A study by Boston Consulting Group (BCG), Google and Nova SBE, the Digital Acceleration Index (DAI), released in July this year, concluded that, of all the funds that were made available in funding instruments for Portuguese companies in 2020, to assist in this digital transformation process, 51% remained unallocated. That is, 5 out of every 10 euros remained unspent, revealing a great difficulty in accessing financing instruments, either by not knowing them or by lack of experience in the sometimes complex application processes.
On the other hand, this study also found that, of the 1047 companies interviewed, 33% already had digital empowerment initiatives in place for their teams. However, small businesses were those that launched the fewest (28%). Why is this? At first glance, to a cash flow problem. Organisations feel that they do not have the availability to make the necessary investment in technological tools that would enable the improvement of their business.
However, if we look deeper into the problem, we find other answers: the difficulty in attracting and retaining staff with the necessary qualifications, who participate and lead digital transformation processes, means that companies are often unable to create and implement the necessary transformation initiatives. The incipiency of executives in the areas of innovation and transformation also leads to a lack of global approach and critical spirit about the processes that are intended to be digitised. Quoting Daniel Traça:
"Digital change is not about doing the same things using technology"
To change this paradigm in SMEs, it is necessary to invest in the development of talent in technological and digital leadership areaswhich undoubtedly involves training.
Education is a powerful tool to empower the human resources of a company: it promotes the creation of an authentic digital literacy, which serves a culture of constant adaptation of technology to the new challenges that companies feel in the global market and promotes the necessary skills for leading digital transformation processes.

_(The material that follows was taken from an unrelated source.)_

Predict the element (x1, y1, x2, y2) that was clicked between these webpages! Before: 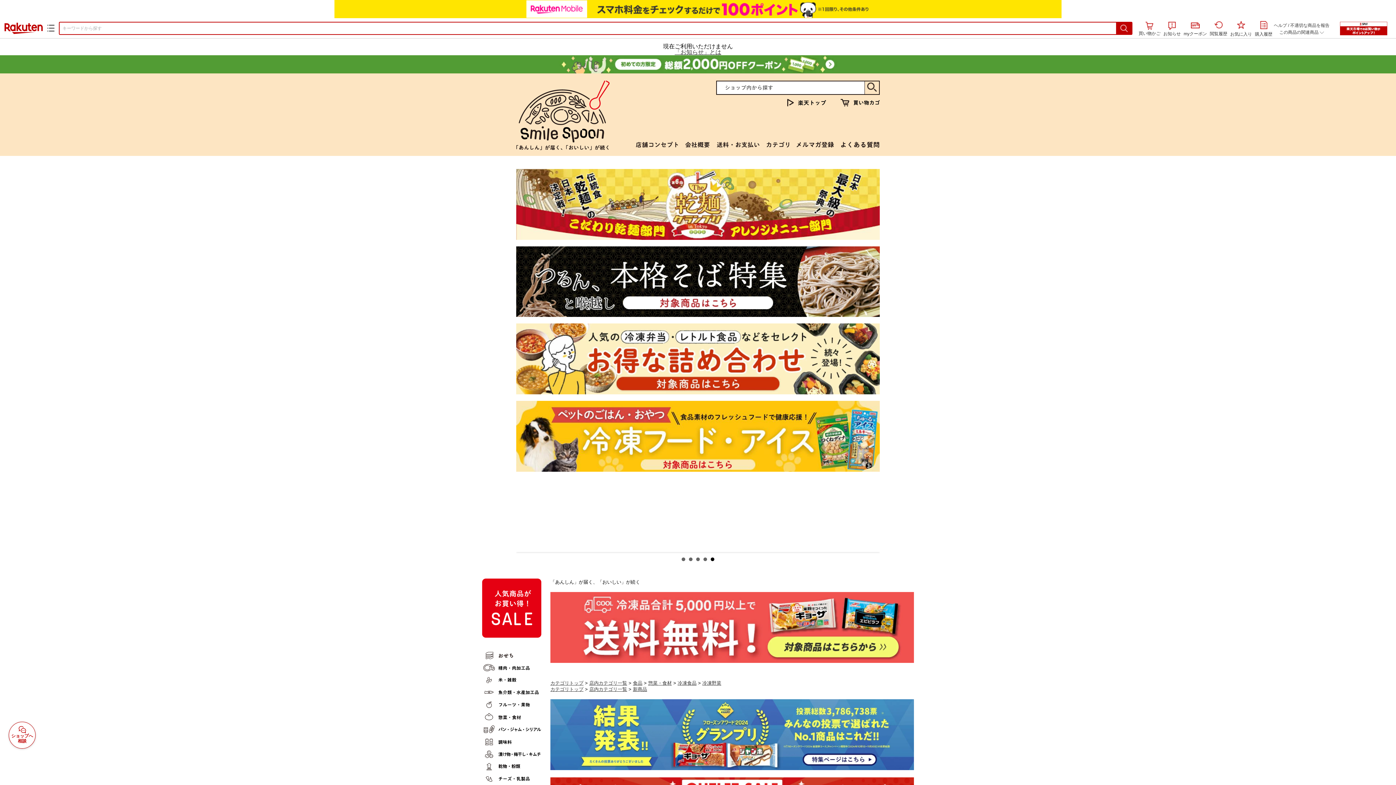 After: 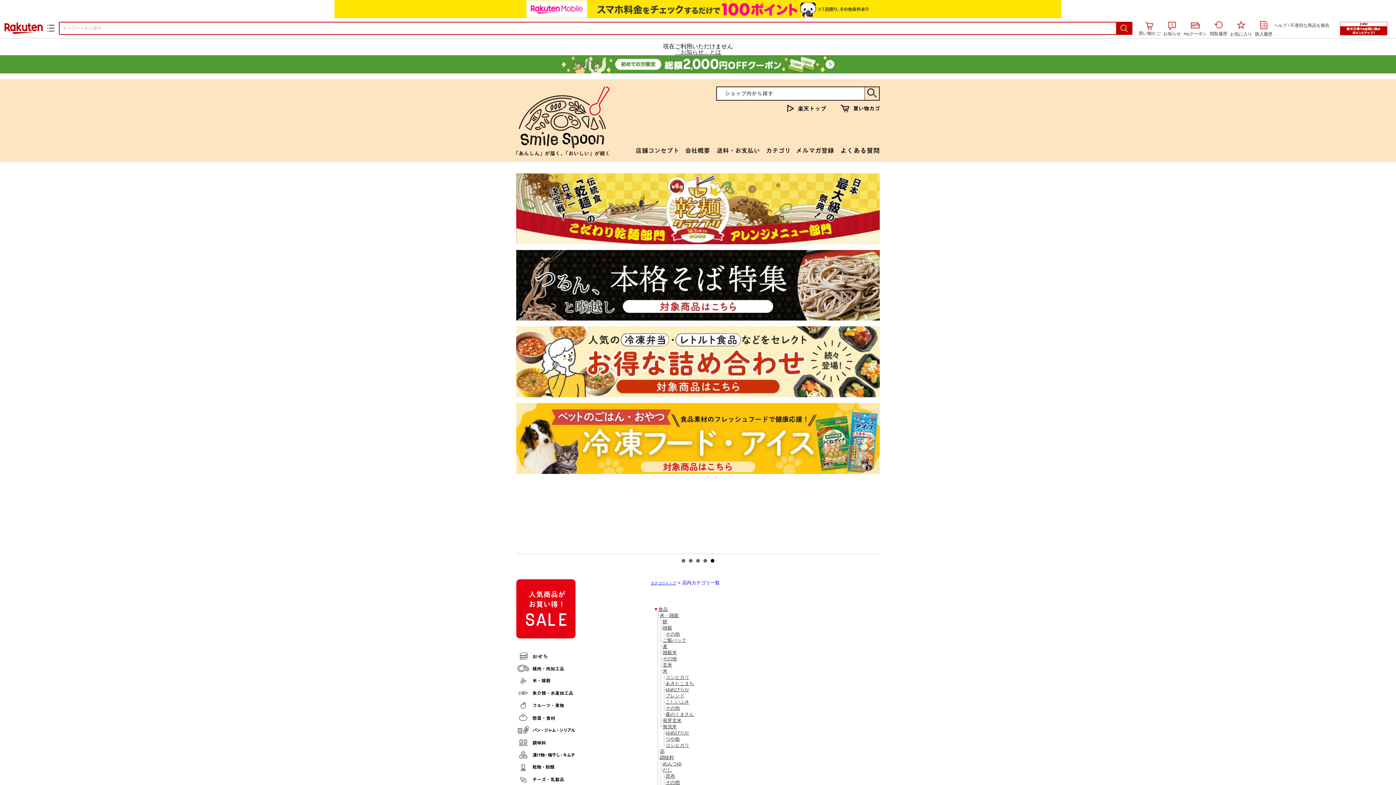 Action: label: 店内カテゴリ一覧 bbox: (589, 680, 627, 686)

In the times we live in, no organisation can remain on the sidelines of this global wave of transformation. With growing customer demand and an increasingly competitive market, the use of new technologies can be a key factor for differentiation and business performance. As an example, today we have data analysis platforms, onboarding services and payment solutions that can favour market penetration, customer satisfaction and retention. Our reality is constantly changing, thanks to the combined potential of so many technologies available to us today, and so many others that are being created, in an exponential evolution curve.

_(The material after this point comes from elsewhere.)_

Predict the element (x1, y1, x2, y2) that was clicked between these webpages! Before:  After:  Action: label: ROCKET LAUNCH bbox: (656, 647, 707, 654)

Keeping up with reality is no longer just the responsibility of top management layers: it is essential that all employees act as agents of digital transformation. And for this it is necessary to expose them to different use cases and examples, thus creating a "visual culture" of technological solutions that will serve as a facilitator for identifying the right tools for the reality of each organisation and the most appropriate strategies to implement them.

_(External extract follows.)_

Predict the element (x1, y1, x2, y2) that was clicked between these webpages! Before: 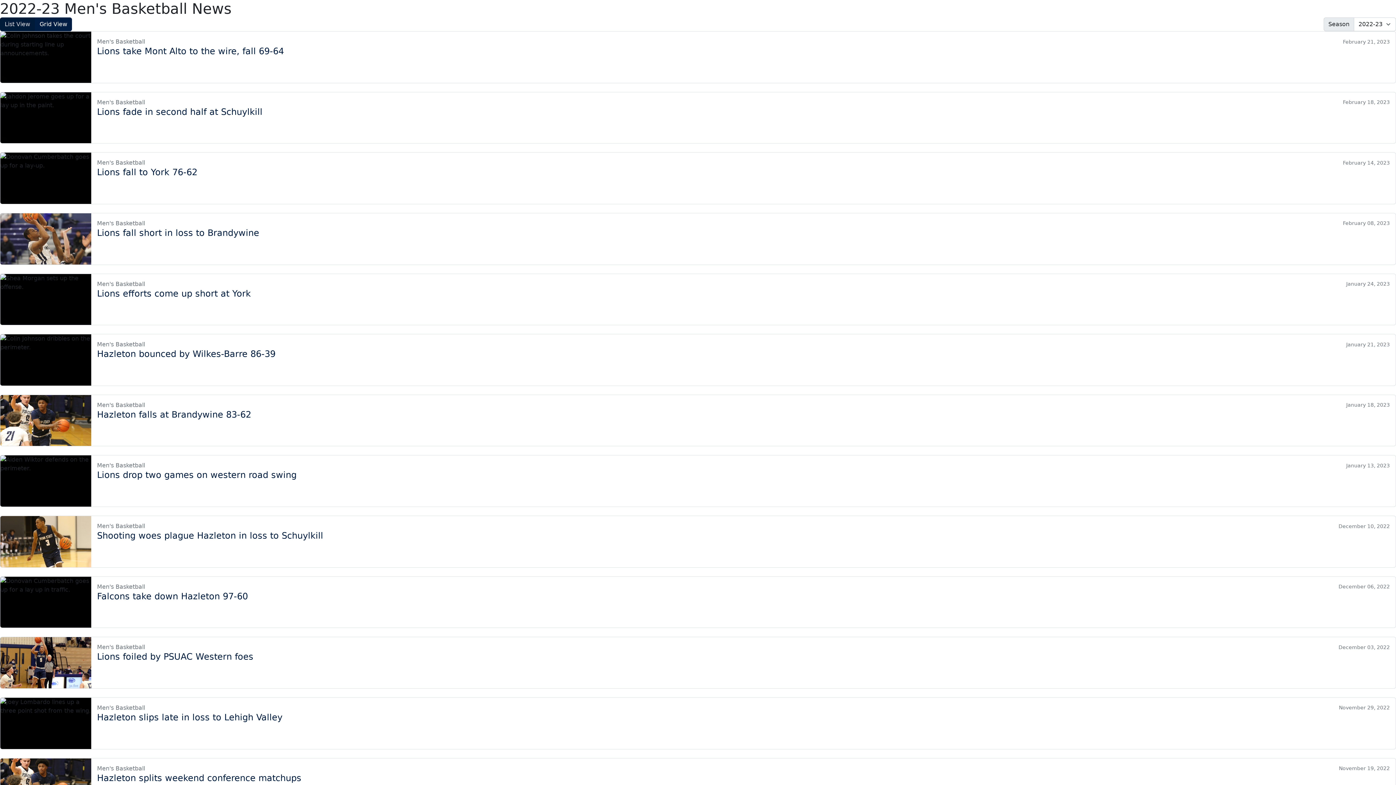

That is why education is a fundamental and urgent investment, bearing fruits in the short-medium term. The classroom is a privileged space to promote the debate of ideas and the sharing of experiences, both with expert trainers and with peers from other organisations, empowering each participant to better lead the digital transformation processes in their organisations, which, in turn, will bring economic return, solving the two biggest barriers for digital transition. This is the key to trigger the transformation in small and medium-sized enterprises.